- _Planteamiento 1_
En el fragmento sobre el ciego geómetra, ¿qué se niega a aceptar el ciego cuando dialoga con el sacerdote poco antes de morir?
- _Planteamiento 2_
Por favor, reproduce el fragmento sobre el ciego geómetra comenzando en "El ciego geómetra" y terminando en "a su destrucción.", y sustituye "átomos" por "partículas".
- _Planteamiento 3_
Según el fragmento sobre el ciego geómetra, ¿por qué todo adquiere un aspecto de orden?
*** Fragmento de texto
Ese ciego matemático y geómetra, que dicta clases de óptica por pura deducción, que se ha fabricado instrumentos de cálculo para ser usados mediante el tacto, dialoga con un sacerdote poco antes de morir y se niega a aceptar el consuelo religioso que le ofrecen. Si es evidente la belleza del mundo, sus maravillas, todo el prodigioso orden que reina en el universo, argumenta el sacerdote, ¿cómo no va a existir un autor de la naturaleza? Y dada la perfección de la mente humana, que puede comprender tales leyes naturales, ¿cómo pensar que no haya una inteligencia superior en su origen y dándole un sentido más allá de la muerte singular? A lo cual el ciego contesta: el orden es una apariencia; los prodigios sólo existen porque son visibles; el hombre mismo es una anomalía que logró persistir por obra del azar. Ahora, todo adquiere un aspecto de orden porque sólo vemos la persistencia, la reproducción de ciertas formas vivas que alcanzaron un precario equilibrio. Pero el origen de cada especie es una pléyade de monstruos, entes destinados a la extinción por fallas que el azar produce y luego sentencia con idéntica arbitrariedad. Como dice uno de los epicúreos pastores de Virgilio en las Bucólicas: rara per ignaros errent animalia montis (“por montes ignotos vagan animales raros”). Y todo animal en su origen es “raro”, cada especie es una rareza detenida, casual a pesar de que perdure. No hay un plan en el universo.
El ciego geómetra despliega una mecánica de los átomos inspirada en Lucrecio. Habría combinaciones y dispersiones de elementos básicos; y la posibilidad de que algunas combinaciones, formando cuerpos, subsistan o desaparezcan no obedece más que a las condiciones de cada caso y a la mecánica de un movimiento incesante. ¿Qué es el mundo, entonces, este mundo de belleza aparente donde la mirada se hipnotiza? Nada más que un orden momentáneo, un precario equilibrio, una suspensión ilusoria del movimiento infinito que lleva toda cosa a su destrucción.
******
*** Entradas
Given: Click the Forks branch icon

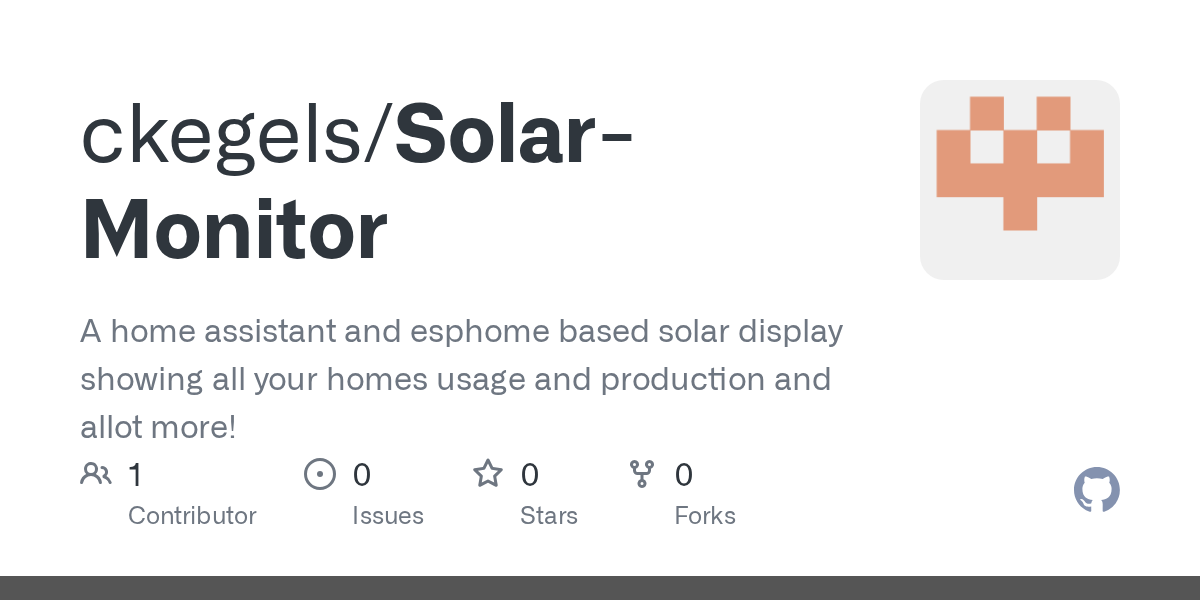Looking at the screenshot, I should [641, 474].
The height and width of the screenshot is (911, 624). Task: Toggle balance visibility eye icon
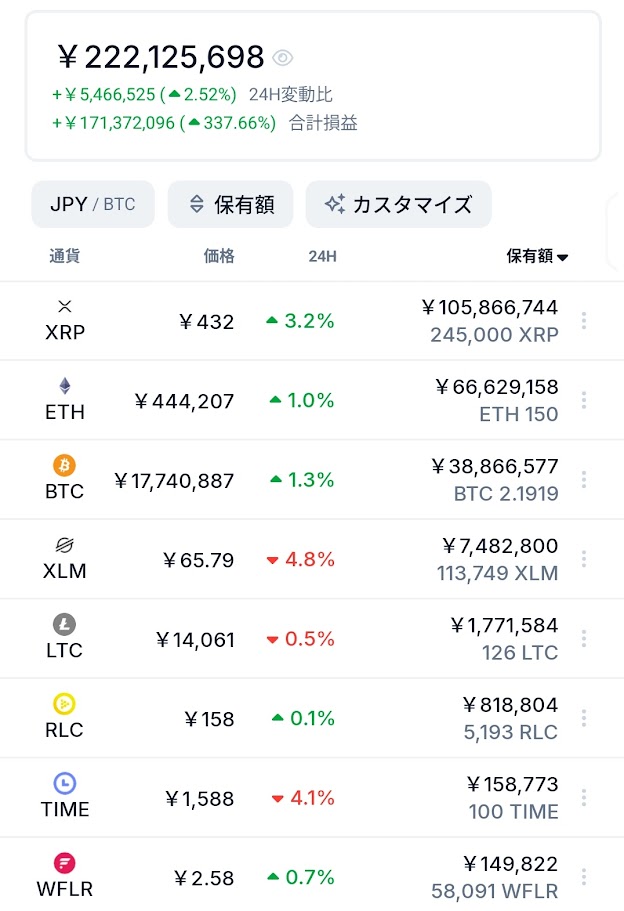(x=283, y=58)
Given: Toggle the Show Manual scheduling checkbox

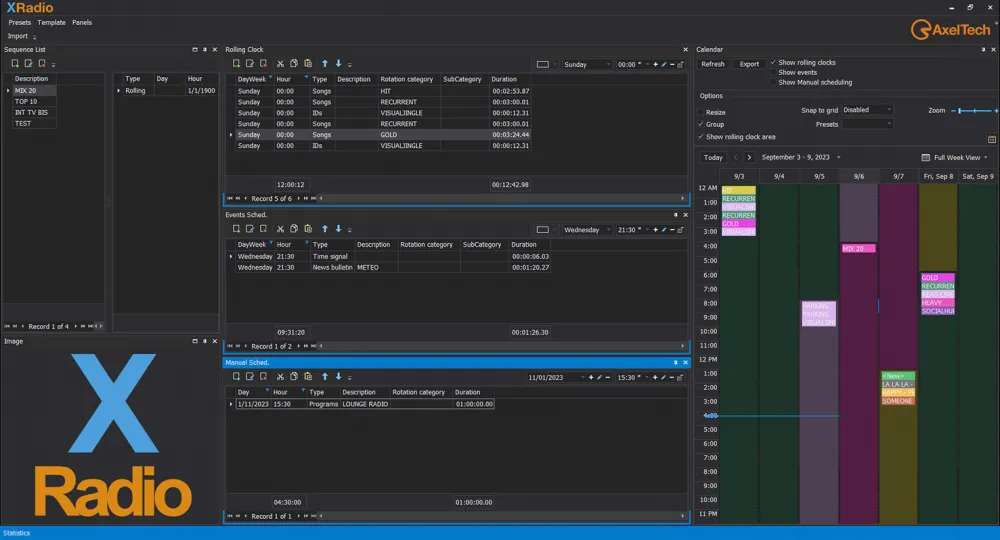Looking at the screenshot, I should pyautogui.click(x=773, y=83).
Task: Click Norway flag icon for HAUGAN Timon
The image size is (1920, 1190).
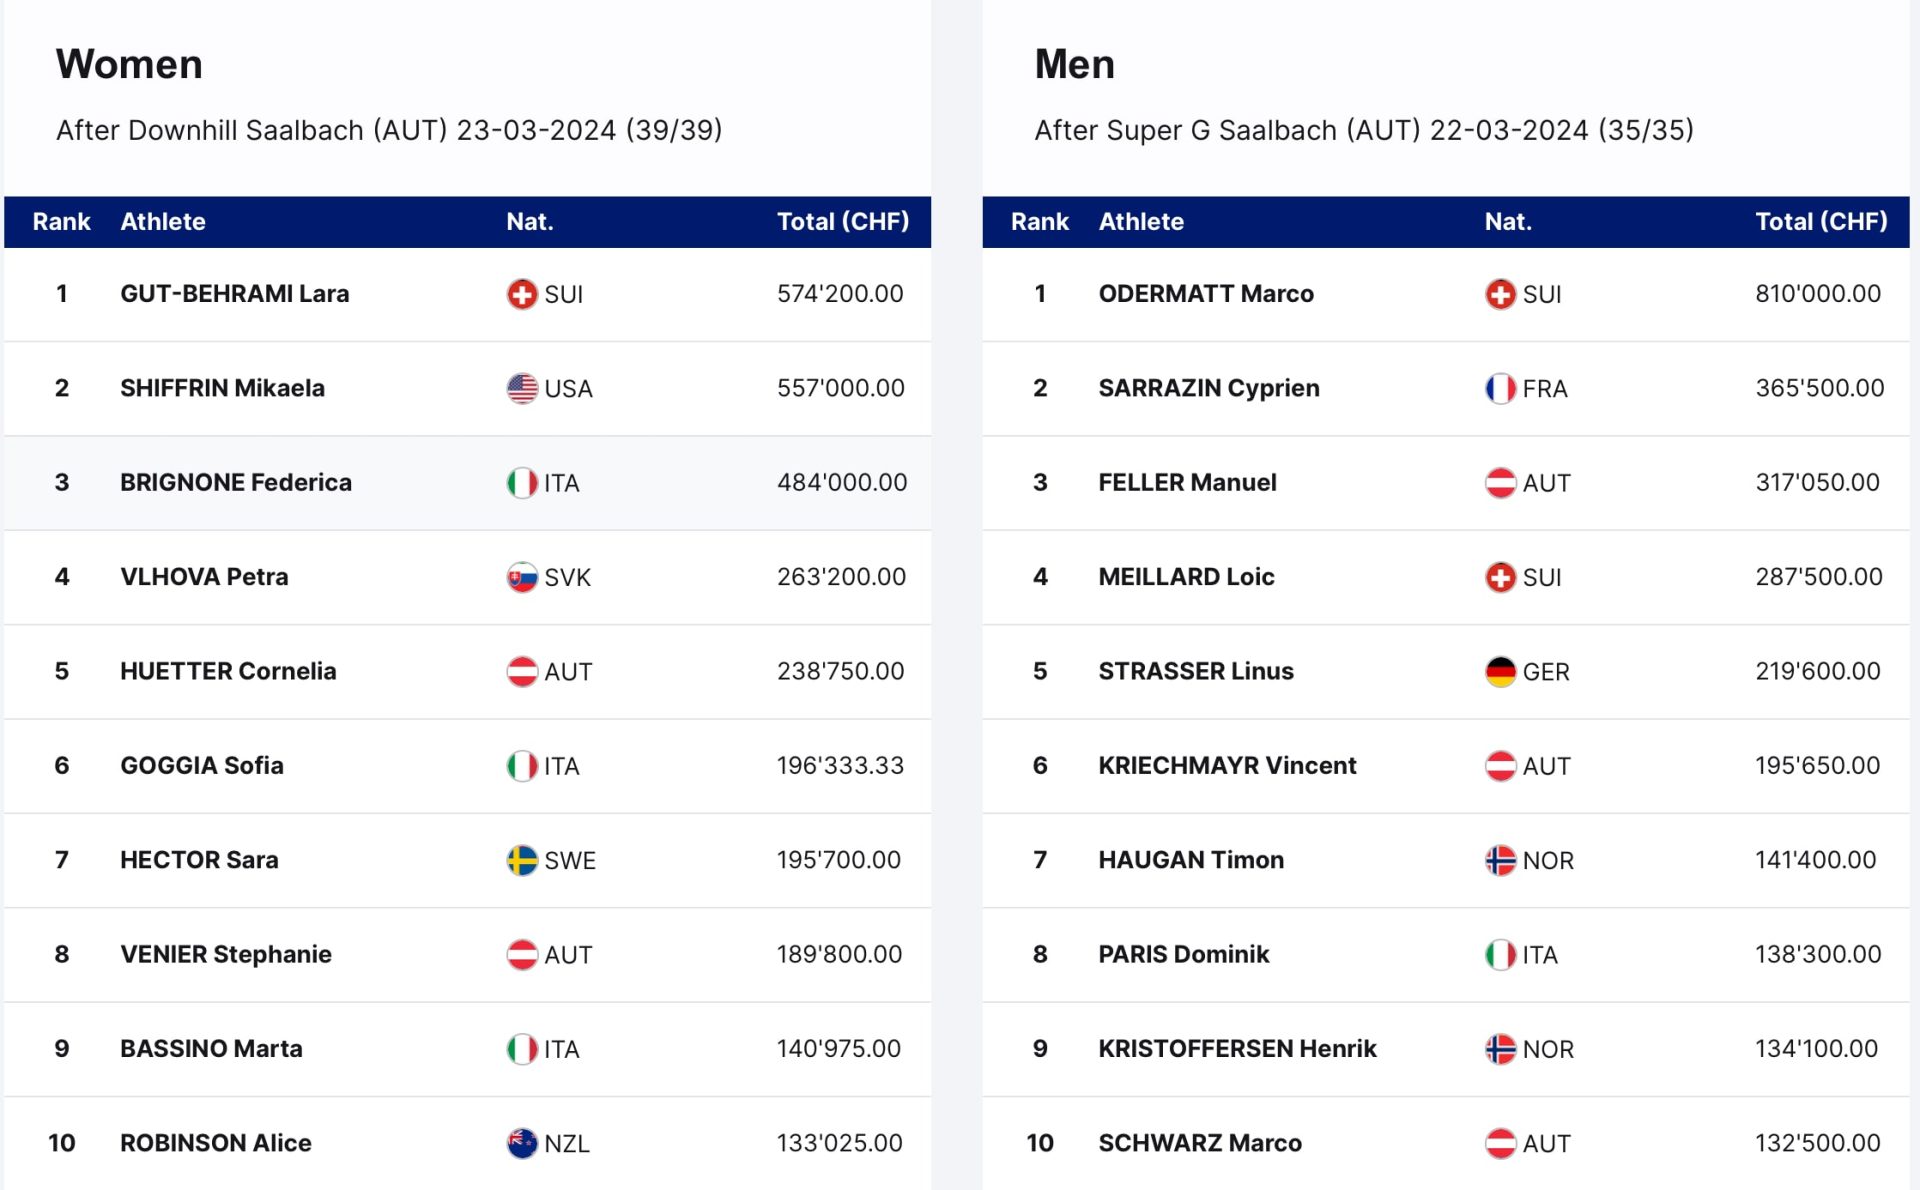Action: click(x=1500, y=860)
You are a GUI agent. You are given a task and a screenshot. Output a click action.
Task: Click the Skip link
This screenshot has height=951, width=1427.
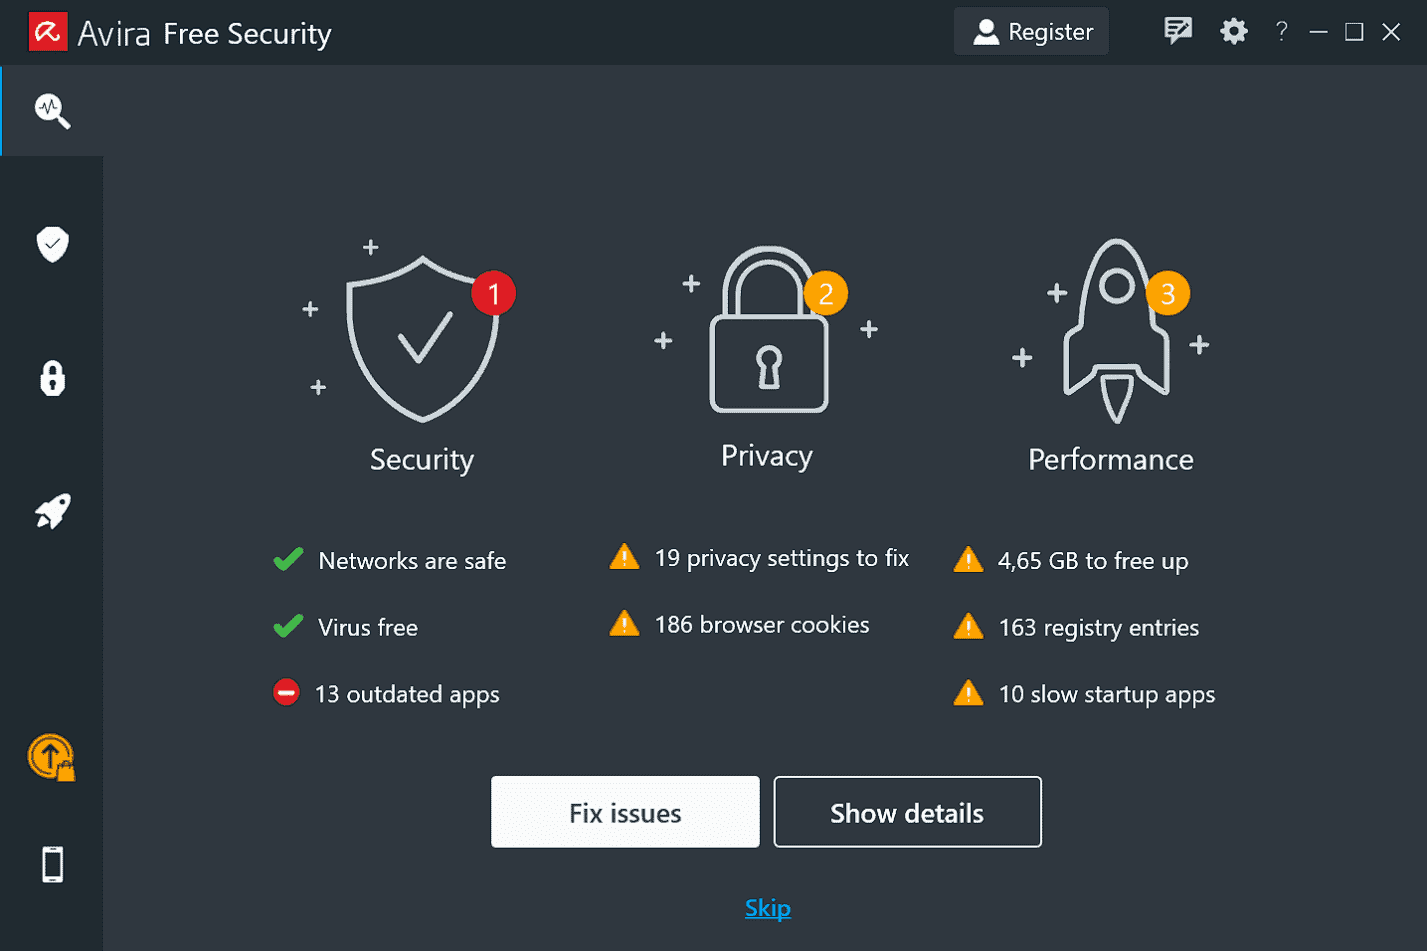pyautogui.click(x=767, y=907)
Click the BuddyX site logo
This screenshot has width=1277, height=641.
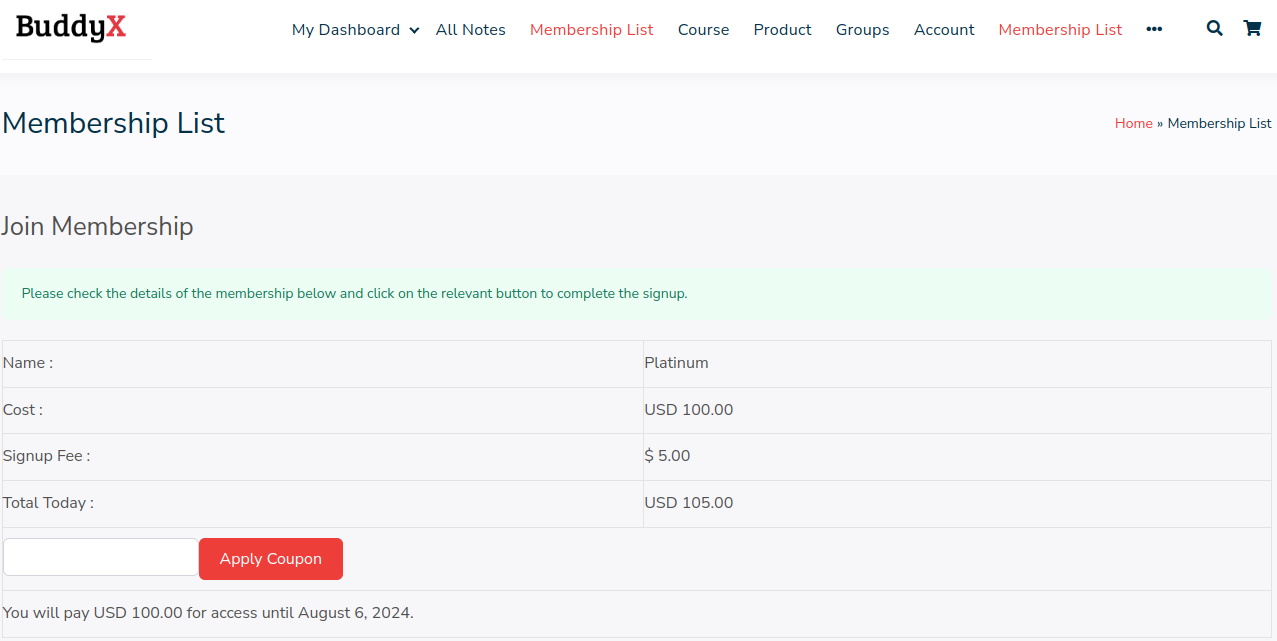(x=71, y=28)
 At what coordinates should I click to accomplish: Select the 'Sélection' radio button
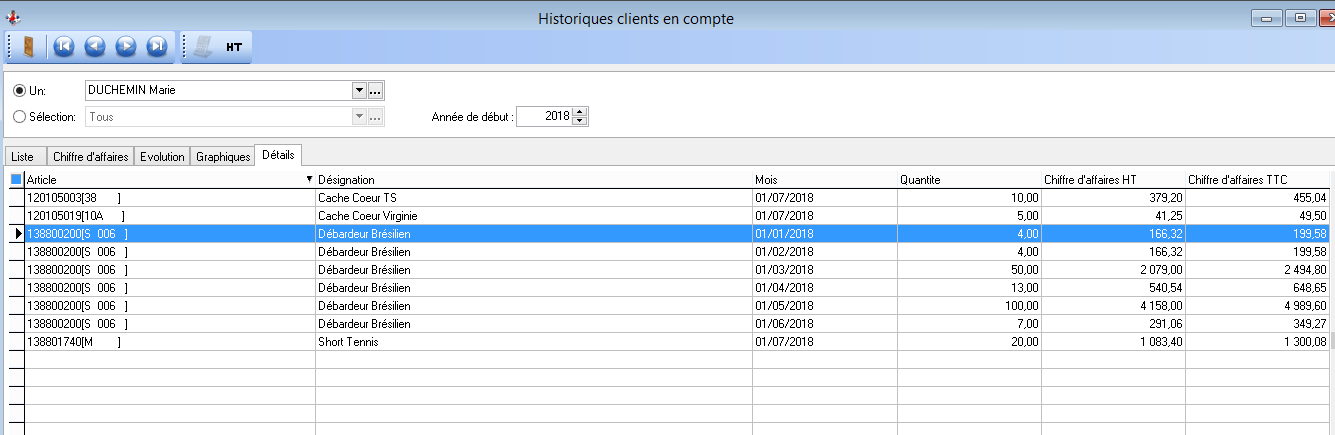pos(20,117)
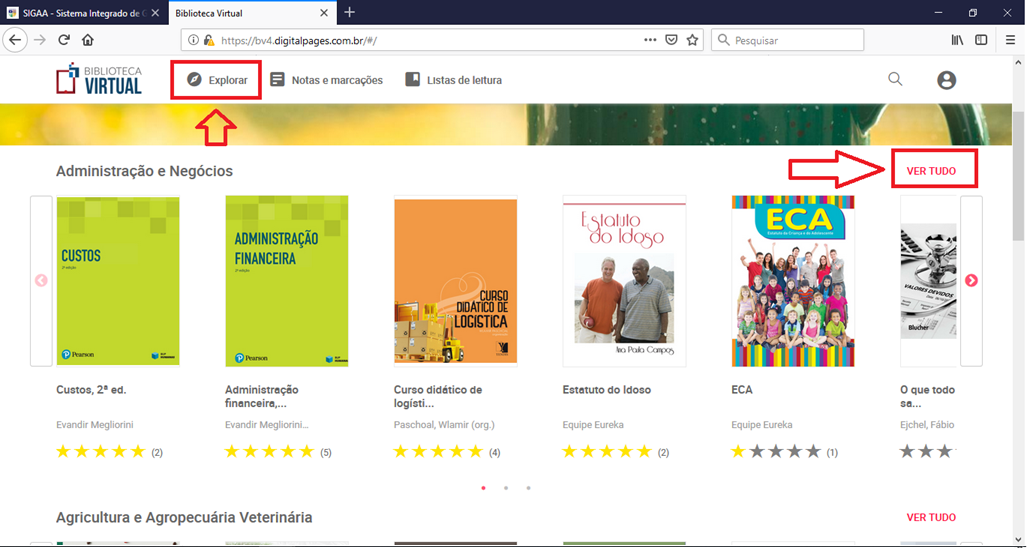Open the user profile account icon

tap(946, 81)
******
- _Resultado 1_
Se niega a aceptar el consuelo religioso que le ofrecen.

- _Resultado 2_
El ciego geómetra despliega una mecánica de los partículas inspirada en Lucrecio. Habría combinaciones y dispersiones de elementos básicos; y la posibilidad de que algunas combinaciones, formando cuerpos, subsistan o desaparezcan no obedece más que a las condiciones de cada caso y a la mecánica de un movimiento incesante. ¿Qué es el mundo, entonces, este mundo de belleza aparente donde la mirada se hipnotiza? Nada más que un orden momentáneo, un precario equilibrio, una suspensión ilusoria del movimiento infinito que lleva toda cosa a su destrucción.

- _Resultado 3_
Porque solo vemos la persistencia, es decir, la reproducción de ciertas formas vivas que alcanzaron un precario equilibrio. En su origen, cada especie es una pléyade de monstruos destinados a la extinción por fallas que el azar produce y luego sentencia.